Kany stresses that the chosen few should go into the meeting well- prepared and with a proper agenda of topics to be discussed in some detail.

But even the best agenda cannot ensure that everyone will want to talk about the same subject, Seibt has found. “Before solutions are considered, the points of view of all those present must be collected,” he insists. In so doing, it is important that each person should sum up their feelings in their words and not simply say, “I agree with the last speaker.”

A good team leader will make sure that the less vocal members of staff also get a word in. Seibt recommends that the lowest in the pecking order, for example, a young colleague just joined, should present his or her point of view first, before anybody more persuasive gets the floor.

Rudloff too sees it as a definite boon to exploit the creativity and freshness of thinking of a company’s recent additions. “As a rule of thumb for the composition of the participations: 50 per cent should be people directly involved, 25 per cent experts and 25 per cent independents.”

Where chatterboxes are concerned, the experts are unanimous in recommending a fixed set of rules for the whole group. If the participants can agree on a time schedule, the person in charge of the meeting can stop the talkers without becoming personal. A rule could be included, for example, which limits each speaker to three minutes, says Kany.

It is much more difficult to get quiet people to contribute their knowledge as well. Rudloff suggests that the participants should first right down their proposals to solve a problem on a piece of paper or to take time away to work on it in a smaller group.

The non- talkers could explain their suggestions in front of the group afterwards. If the chairperson is a member of management, it may be worthwhile if the rest of the group are left alone for a time so that they can chew over spontaneous ideas unhindered.

In order to turn creative ideas into practical solutions, the meeting leader should set down any firm results on a flip-chart, says Kany. “Using visualisation techniques, you can stick to a result and those present can see that it’s binding.

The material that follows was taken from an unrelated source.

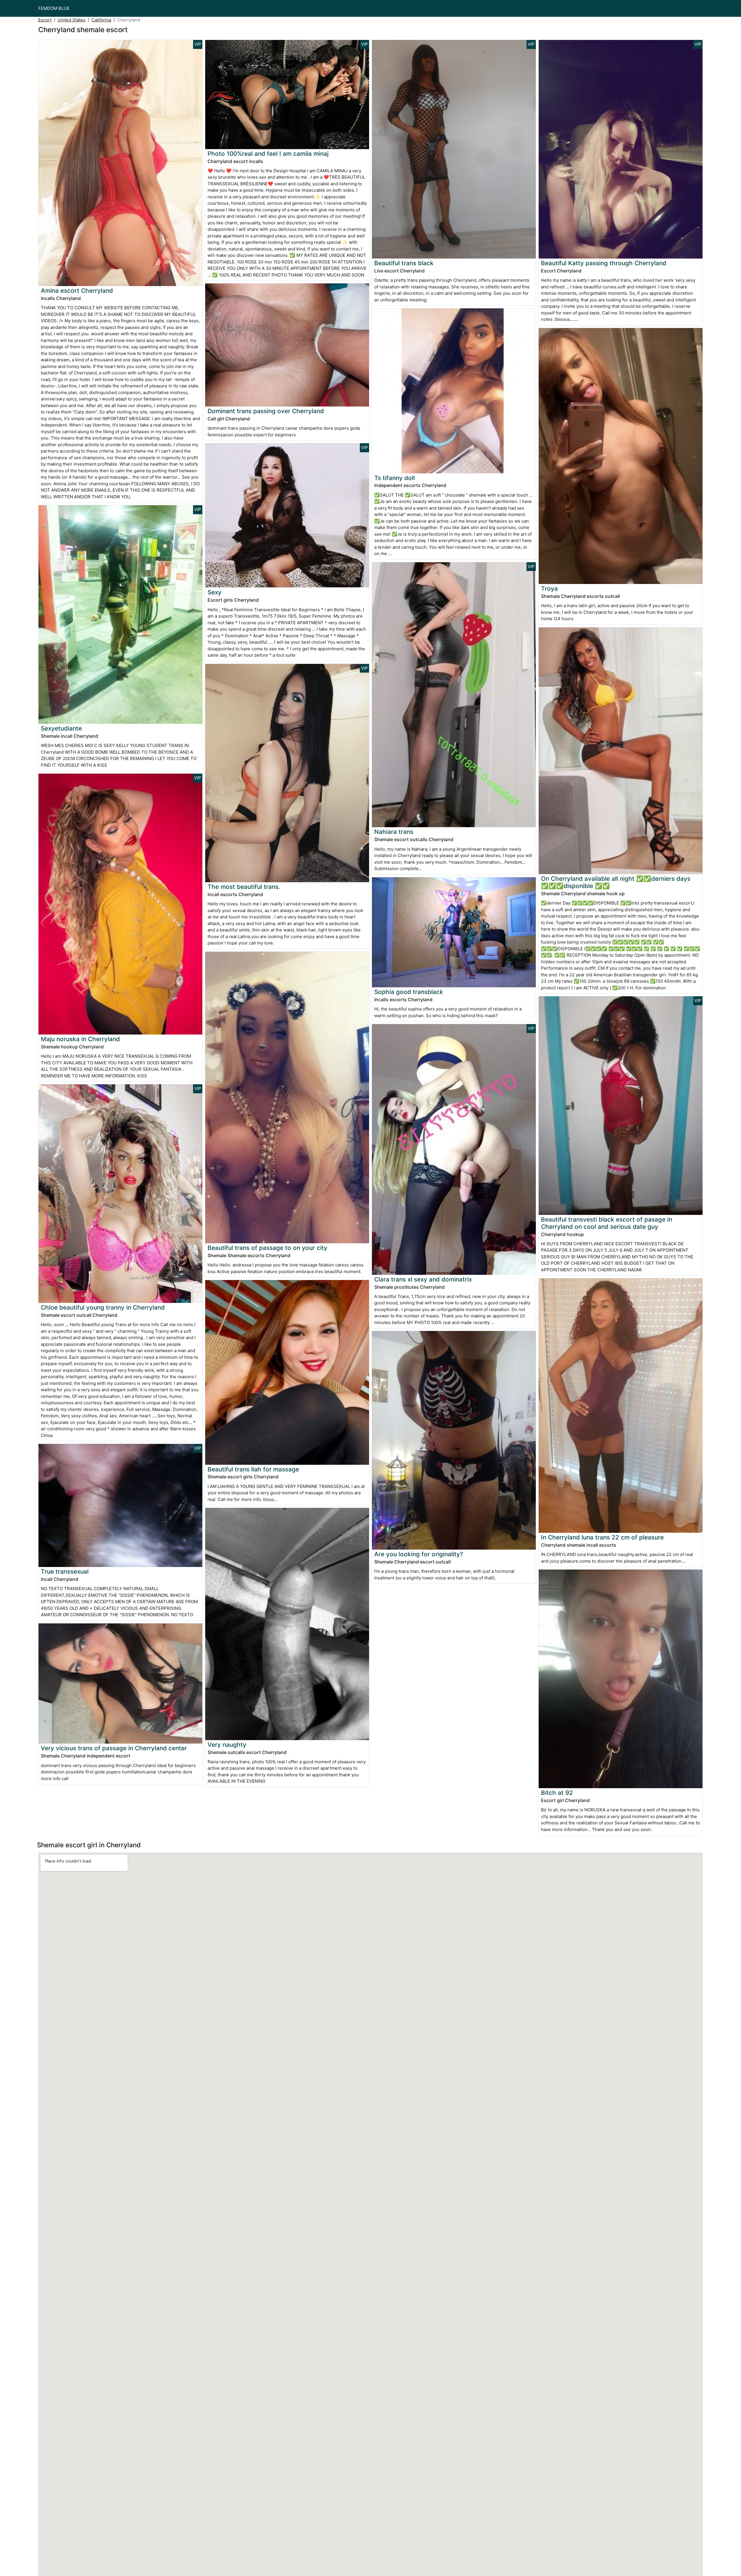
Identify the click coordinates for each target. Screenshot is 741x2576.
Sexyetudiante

Passages noting down afterwards in the minutes, on the other hand, are often greeted by denials or their author’s distancing from the statements. “If you ask everyone there and then: ‘Is this it then?’, you can see where resistance is straight away,” says Kany.

Seibt’s advise is that at the end of the meeting the participants jointly make up a list of tasks containing the names of the people responsible for their completion and the time frame in which they should be done or where interim results can be presented.

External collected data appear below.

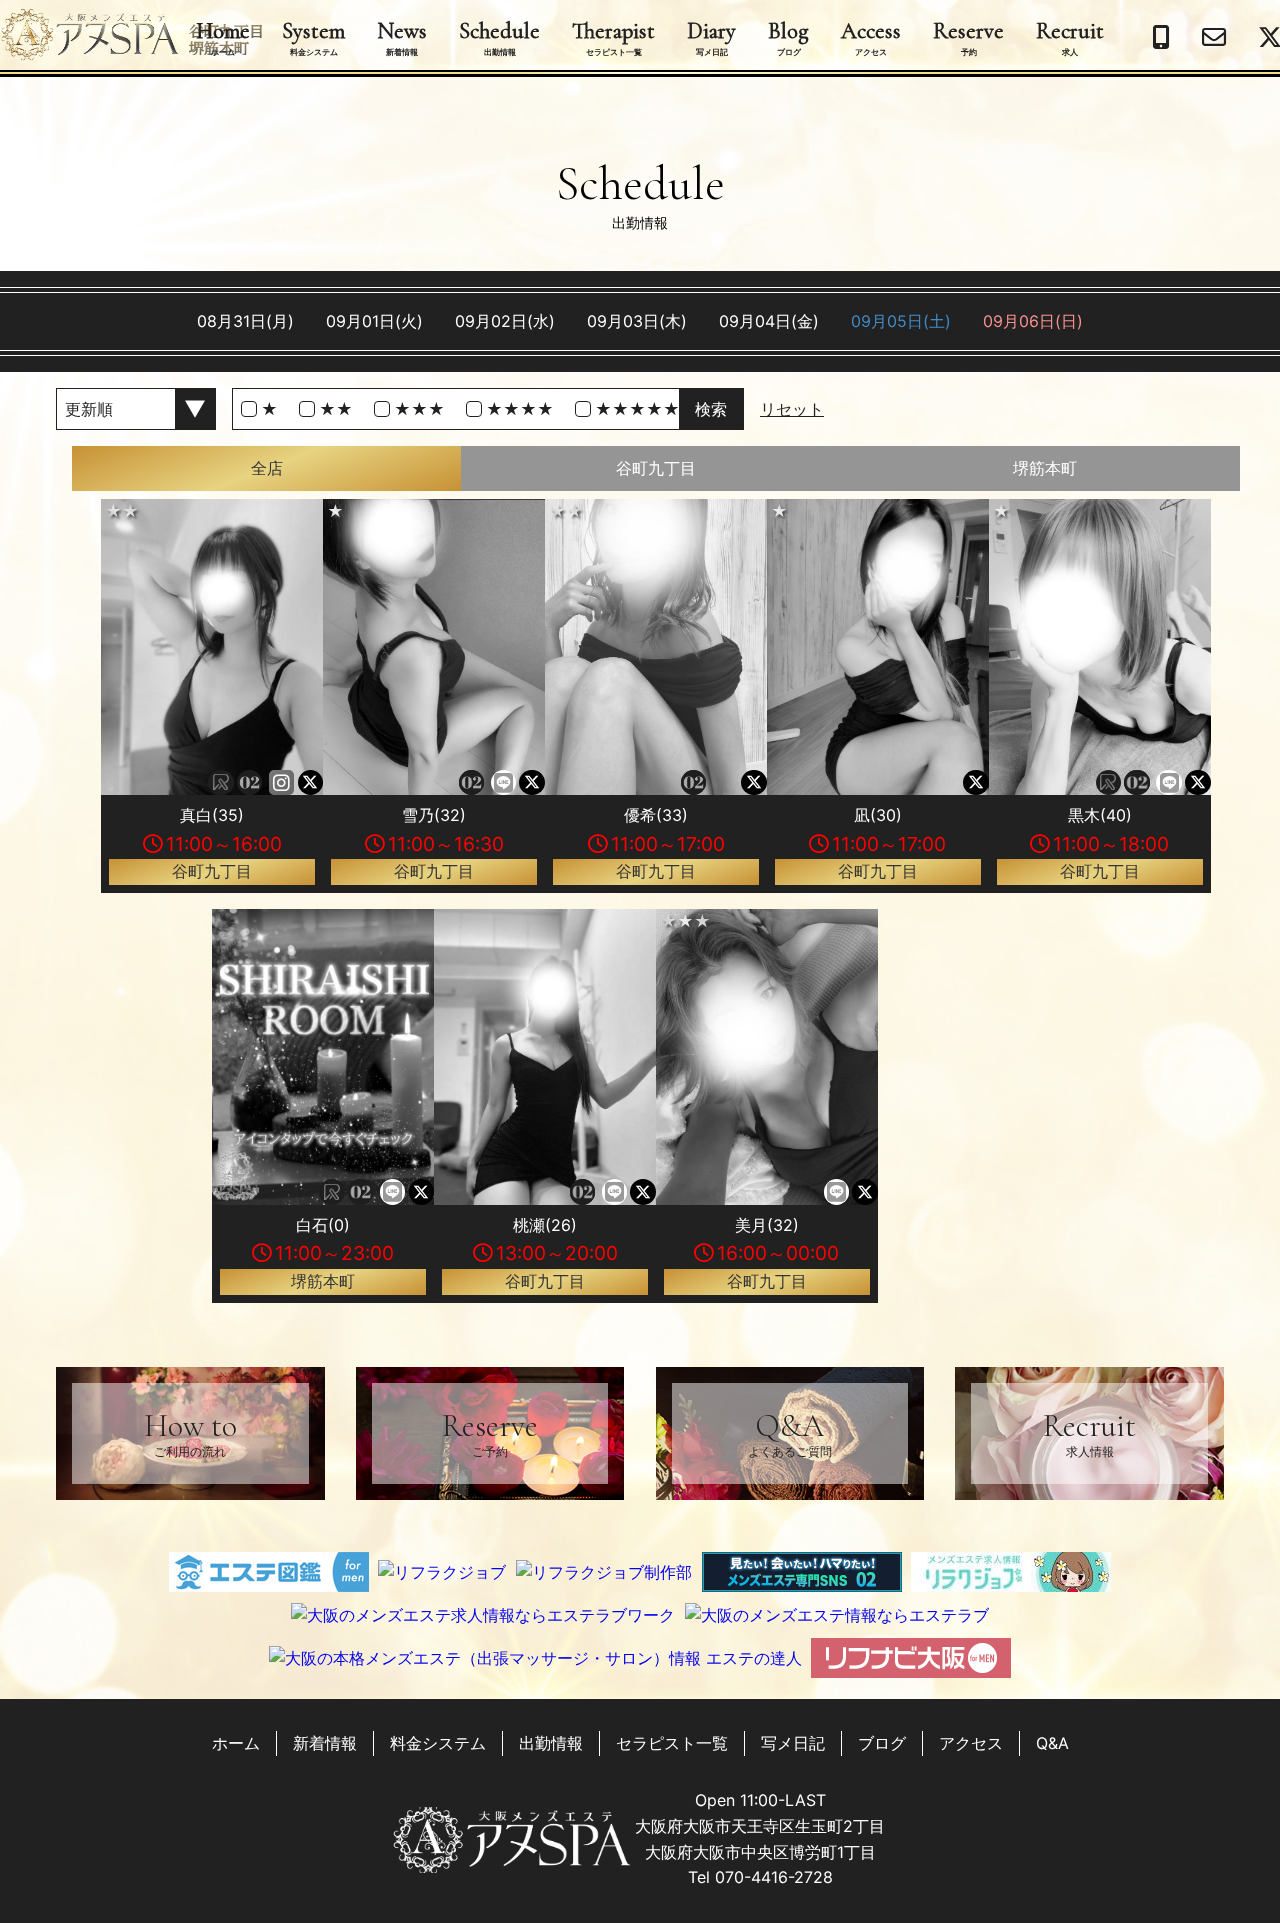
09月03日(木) (637, 321)
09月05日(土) (901, 321)
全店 (267, 468)
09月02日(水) (505, 321)
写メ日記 (793, 1743)
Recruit (1070, 37)
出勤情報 (551, 1743)
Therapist (613, 37)
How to (190, 1432)
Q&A (790, 1432)
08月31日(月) (245, 321)
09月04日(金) (769, 321)
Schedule (499, 37)
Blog (788, 37)
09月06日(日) (1033, 321)
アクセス (971, 1743)
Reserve (968, 37)
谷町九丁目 (656, 468)
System (313, 37)
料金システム (438, 1743)
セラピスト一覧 (672, 1743)
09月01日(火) (374, 321)
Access (871, 37)
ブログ (882, 1743)
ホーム (236, 1743)
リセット (792, 409)
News (402, 37)
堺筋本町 (1045, 468)
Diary (711, 37)
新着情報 (325, 1743)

Rudloff believes it is enough to draw up the protocol by hand or just to keep keywords. It should be copied immediately and handed out to the others there – and not sent a week later by e-mail as is often the case.

With all these flip-charts, transparencies and minutes it shouldn’t be forgotten that real people come up against each other at meetings. Rudloff says it is not feasible to hope for 100-per-cent efficiency at such get-togethers. “Sixty per cent of the time should be set aside for planned topics, 20 per cent for the unpredictable and 20 per cent for social issues.”

Psychologist Hagen Seibt points to the American meeting culture in which the first ten minutes is reserved quite naturally for questions regarding spouses and children.

And when management allows, says Rudloff, the final moments of the meetings lend themselves excellently to raising a glass of bubbly on the occasion of a birthday or anniversary.